■ **Given task**: In the committee passage below, copy word for word the part that opens with the words containing "The cutting tone" and closes with "the last Congress.".

■ **Text section**:
## BEGIN

During the last Congress, Graves repeatedly accused Democrats of failing to focus on reducing energy prices by prioritizing environmental and conservation legislation instead of promoting more fossil fuel development.

He implored them to name five bipartisan measures. Democrats ticked off a few: a stalled conservation bill, the “Recovering America’s Wildlife Act” and some Native American bills. Graves laughed off their examples: “That’s like naming post offices, in some cases.”

The cutting tone had echoes of the last time the committee organized, in 2021, under Democratic control. That meeting was held over Zoom, and it famously featured then-first term Rep. Lauren Boebert (R-Colo.) with a shelf stacked with guns noticeably behind her (E&E Daily, Feb. 19, 2021).

This time, they sparred over an amendment offered by Rep. Jared Huffman (D-Calif.), which would prevent a member from taking a gun into the hearing room. Huffman wanted to revive a rule Democrats added during the last Congress.

“We have too many members who have incited and advocated armed political violence,” he said, invoking the Jan. 6, 2021, riot at the Capitol. “That is really unfortunate, but it is just a fact.”

Currently, U.S. law and Capitol Police rules allow members to have weapons only in their congressional offices, Huffman said. Lawmakers are allowed to transport weapons from outside Congress as long as they are concealed and wrapped.

But Huffman argued that members of the Natural Resources Committee “think that these rules do not apply to them.”

“They have vowed to take guns everywhere, and they have tried to bring guns into the House chamber and other places where they are prohibited,” he said.

## END

■ **Record extracts**:
## BEGIN

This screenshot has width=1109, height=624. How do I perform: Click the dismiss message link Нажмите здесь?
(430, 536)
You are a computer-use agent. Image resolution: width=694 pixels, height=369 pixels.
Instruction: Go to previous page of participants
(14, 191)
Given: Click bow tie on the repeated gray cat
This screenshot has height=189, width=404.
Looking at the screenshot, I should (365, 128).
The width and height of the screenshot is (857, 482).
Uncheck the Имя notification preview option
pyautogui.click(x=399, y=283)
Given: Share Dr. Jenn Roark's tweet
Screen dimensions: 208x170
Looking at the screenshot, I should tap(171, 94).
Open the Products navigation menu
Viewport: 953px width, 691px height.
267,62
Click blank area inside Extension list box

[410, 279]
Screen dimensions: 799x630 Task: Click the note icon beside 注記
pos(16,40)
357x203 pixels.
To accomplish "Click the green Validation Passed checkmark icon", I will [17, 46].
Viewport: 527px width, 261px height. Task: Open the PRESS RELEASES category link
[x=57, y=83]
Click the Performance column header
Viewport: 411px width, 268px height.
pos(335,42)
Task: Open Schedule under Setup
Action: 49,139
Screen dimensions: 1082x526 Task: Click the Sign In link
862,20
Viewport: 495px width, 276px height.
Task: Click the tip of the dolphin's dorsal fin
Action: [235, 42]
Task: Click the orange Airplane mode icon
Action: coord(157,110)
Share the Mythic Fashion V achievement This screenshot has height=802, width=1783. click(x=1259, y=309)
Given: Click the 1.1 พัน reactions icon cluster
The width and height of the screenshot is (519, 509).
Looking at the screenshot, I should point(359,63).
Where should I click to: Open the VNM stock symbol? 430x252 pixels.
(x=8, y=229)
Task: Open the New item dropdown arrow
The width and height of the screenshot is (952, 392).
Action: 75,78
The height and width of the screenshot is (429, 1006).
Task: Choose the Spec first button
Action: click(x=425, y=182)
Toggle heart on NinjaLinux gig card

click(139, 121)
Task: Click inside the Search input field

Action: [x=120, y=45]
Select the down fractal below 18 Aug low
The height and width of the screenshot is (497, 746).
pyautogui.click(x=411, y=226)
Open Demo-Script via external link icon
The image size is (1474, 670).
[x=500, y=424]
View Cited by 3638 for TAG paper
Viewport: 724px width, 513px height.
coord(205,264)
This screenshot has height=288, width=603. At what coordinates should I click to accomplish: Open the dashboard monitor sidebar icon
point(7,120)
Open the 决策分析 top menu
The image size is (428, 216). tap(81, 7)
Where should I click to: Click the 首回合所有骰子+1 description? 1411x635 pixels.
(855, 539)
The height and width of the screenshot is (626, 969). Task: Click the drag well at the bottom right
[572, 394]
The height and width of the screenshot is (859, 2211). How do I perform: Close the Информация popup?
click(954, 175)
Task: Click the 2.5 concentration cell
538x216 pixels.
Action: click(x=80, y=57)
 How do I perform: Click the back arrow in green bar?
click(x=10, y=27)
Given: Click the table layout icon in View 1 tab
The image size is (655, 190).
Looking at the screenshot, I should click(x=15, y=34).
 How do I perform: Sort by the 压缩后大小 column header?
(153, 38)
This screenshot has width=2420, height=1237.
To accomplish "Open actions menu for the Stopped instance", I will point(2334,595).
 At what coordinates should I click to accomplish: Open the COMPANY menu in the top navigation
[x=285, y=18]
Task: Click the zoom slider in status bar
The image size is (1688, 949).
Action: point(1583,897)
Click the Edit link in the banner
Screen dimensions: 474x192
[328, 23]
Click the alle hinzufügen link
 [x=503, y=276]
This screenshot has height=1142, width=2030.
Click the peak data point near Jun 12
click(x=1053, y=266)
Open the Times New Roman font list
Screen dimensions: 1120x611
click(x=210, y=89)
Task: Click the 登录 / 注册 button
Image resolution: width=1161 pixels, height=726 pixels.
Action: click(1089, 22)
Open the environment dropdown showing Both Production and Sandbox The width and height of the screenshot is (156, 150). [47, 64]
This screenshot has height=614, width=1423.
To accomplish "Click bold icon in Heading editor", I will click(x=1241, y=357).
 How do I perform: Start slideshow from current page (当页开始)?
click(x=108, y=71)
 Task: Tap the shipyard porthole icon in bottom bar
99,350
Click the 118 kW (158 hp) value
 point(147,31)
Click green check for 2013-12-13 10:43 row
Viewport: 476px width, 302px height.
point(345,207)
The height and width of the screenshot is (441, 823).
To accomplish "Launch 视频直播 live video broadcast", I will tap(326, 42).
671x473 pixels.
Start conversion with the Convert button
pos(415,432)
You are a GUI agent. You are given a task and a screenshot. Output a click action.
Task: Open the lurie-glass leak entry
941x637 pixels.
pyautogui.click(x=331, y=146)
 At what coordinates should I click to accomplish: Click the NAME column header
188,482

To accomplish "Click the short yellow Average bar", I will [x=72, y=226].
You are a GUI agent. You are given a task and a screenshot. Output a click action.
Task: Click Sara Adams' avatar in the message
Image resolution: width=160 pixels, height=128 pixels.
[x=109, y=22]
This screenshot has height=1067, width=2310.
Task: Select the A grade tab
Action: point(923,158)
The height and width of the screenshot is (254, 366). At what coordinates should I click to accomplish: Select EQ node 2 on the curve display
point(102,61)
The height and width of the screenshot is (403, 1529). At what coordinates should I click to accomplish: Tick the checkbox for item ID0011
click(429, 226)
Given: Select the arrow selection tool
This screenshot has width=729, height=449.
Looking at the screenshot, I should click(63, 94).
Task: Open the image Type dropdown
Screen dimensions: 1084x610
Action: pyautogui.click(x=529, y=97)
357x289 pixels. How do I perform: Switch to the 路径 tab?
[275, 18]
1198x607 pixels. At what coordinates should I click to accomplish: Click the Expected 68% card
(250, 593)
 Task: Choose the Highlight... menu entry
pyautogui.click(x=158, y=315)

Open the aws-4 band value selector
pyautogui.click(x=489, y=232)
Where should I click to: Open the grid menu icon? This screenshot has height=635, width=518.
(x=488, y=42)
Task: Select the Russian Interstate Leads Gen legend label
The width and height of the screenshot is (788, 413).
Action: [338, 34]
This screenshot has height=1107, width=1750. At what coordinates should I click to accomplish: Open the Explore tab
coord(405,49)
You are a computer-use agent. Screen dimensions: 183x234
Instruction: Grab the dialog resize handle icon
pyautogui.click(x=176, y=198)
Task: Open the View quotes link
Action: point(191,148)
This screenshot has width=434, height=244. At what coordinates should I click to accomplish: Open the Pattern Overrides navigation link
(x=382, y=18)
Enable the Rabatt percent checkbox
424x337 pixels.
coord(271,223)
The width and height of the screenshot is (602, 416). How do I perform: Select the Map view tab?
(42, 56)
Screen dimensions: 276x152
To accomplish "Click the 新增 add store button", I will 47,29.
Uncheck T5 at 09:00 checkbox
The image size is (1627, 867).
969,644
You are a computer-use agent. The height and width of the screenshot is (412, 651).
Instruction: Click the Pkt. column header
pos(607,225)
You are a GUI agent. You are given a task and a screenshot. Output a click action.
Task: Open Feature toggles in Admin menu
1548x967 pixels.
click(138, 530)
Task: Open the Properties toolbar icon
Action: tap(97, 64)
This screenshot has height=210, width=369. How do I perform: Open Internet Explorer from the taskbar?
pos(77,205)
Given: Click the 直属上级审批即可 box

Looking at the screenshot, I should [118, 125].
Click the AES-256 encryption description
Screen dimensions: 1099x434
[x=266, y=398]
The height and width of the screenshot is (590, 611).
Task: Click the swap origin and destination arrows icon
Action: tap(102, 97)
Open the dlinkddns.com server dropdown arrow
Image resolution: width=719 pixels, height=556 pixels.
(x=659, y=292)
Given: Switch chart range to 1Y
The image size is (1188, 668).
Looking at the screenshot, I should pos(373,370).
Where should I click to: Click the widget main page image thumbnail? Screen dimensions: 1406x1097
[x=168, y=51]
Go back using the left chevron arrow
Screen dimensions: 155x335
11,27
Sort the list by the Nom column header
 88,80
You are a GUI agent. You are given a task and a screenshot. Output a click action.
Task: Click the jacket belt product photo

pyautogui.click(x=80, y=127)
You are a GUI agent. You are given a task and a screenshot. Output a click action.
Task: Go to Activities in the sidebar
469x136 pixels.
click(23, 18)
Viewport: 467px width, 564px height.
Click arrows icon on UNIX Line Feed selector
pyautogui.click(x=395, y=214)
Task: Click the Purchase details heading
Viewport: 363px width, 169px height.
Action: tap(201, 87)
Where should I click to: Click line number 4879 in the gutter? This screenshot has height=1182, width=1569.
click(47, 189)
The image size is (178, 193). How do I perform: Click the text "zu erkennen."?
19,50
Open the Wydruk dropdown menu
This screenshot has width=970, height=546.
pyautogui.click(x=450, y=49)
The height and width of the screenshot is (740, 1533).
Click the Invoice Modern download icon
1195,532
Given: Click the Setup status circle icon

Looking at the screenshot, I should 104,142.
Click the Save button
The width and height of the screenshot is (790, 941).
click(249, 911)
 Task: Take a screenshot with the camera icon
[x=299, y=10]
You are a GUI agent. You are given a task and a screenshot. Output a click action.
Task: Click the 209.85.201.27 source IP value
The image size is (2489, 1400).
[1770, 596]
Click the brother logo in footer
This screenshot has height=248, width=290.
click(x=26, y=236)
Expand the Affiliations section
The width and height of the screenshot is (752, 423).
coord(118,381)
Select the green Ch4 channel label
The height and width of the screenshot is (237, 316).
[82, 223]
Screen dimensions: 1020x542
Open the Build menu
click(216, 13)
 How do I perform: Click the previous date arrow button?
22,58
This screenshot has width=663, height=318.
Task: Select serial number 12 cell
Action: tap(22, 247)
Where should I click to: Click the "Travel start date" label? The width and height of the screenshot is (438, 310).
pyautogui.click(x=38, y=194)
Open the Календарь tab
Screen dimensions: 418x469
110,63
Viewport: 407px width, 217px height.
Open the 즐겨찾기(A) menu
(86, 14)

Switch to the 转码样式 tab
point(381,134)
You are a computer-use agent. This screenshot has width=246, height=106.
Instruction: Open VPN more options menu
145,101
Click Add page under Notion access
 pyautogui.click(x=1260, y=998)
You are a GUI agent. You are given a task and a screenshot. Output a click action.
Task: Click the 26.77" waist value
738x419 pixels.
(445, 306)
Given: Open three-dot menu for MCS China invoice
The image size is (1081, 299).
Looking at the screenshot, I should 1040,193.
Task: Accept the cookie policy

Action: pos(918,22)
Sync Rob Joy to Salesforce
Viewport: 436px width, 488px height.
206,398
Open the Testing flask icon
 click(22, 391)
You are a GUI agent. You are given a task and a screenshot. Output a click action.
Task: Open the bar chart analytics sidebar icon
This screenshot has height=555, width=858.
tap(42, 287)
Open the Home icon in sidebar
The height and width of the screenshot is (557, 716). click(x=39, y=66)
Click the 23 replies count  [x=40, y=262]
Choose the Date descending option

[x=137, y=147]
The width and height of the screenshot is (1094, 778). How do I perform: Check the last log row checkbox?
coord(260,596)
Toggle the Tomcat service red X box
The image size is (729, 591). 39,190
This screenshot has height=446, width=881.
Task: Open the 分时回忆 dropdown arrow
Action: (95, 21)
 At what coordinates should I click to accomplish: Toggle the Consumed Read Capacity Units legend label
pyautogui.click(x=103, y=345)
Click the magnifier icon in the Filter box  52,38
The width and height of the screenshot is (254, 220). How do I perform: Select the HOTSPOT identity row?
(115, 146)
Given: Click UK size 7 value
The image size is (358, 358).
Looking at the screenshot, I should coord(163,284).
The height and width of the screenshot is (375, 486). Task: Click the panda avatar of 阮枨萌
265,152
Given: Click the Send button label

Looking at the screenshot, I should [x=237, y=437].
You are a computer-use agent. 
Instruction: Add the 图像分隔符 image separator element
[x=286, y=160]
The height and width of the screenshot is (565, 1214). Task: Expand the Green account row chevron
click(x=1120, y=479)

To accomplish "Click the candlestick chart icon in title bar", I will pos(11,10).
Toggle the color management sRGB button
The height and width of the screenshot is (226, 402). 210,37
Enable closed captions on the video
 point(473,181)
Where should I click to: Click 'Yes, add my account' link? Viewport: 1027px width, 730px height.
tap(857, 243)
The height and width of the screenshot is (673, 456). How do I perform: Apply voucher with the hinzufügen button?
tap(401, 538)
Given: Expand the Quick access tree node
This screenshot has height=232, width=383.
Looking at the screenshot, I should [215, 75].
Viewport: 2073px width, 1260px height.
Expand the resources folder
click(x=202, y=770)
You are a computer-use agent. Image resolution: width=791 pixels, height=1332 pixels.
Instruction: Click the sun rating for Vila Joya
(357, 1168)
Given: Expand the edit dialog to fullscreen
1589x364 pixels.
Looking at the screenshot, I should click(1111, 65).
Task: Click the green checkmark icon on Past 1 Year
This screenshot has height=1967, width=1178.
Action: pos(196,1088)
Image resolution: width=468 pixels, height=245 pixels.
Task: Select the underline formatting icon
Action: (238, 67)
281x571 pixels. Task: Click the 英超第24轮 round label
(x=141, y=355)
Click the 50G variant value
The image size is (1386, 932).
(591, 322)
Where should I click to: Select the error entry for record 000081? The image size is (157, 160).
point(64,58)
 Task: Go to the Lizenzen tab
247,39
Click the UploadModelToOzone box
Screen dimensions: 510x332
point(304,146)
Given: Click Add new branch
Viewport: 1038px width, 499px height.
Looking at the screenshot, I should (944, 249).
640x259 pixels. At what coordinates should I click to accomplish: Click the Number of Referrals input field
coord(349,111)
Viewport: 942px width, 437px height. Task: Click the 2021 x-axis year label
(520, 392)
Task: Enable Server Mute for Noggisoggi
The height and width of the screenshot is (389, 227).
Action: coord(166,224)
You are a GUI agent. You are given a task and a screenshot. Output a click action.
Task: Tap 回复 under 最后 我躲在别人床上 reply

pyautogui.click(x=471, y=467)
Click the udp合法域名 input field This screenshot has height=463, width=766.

## END

■ **Finished task**:
The cutting tone had echoes of the last time the committee organized, in 2021, under Democratic control. That meeting was held over Zoom, and it famously featured then-first term Rep. Lauren Boebert (R-Colo.) with a shelf stacked with guns noticeably behind her (E&E Daily, Feb. 19, 2021).

This time, they sparred over an amendment offered by Rep. Jared Huffman (D-Calif.), which would prevent a member from taking a gun into the hearing room. Huffman wanted to revive a rule Democrats added during the last Congress.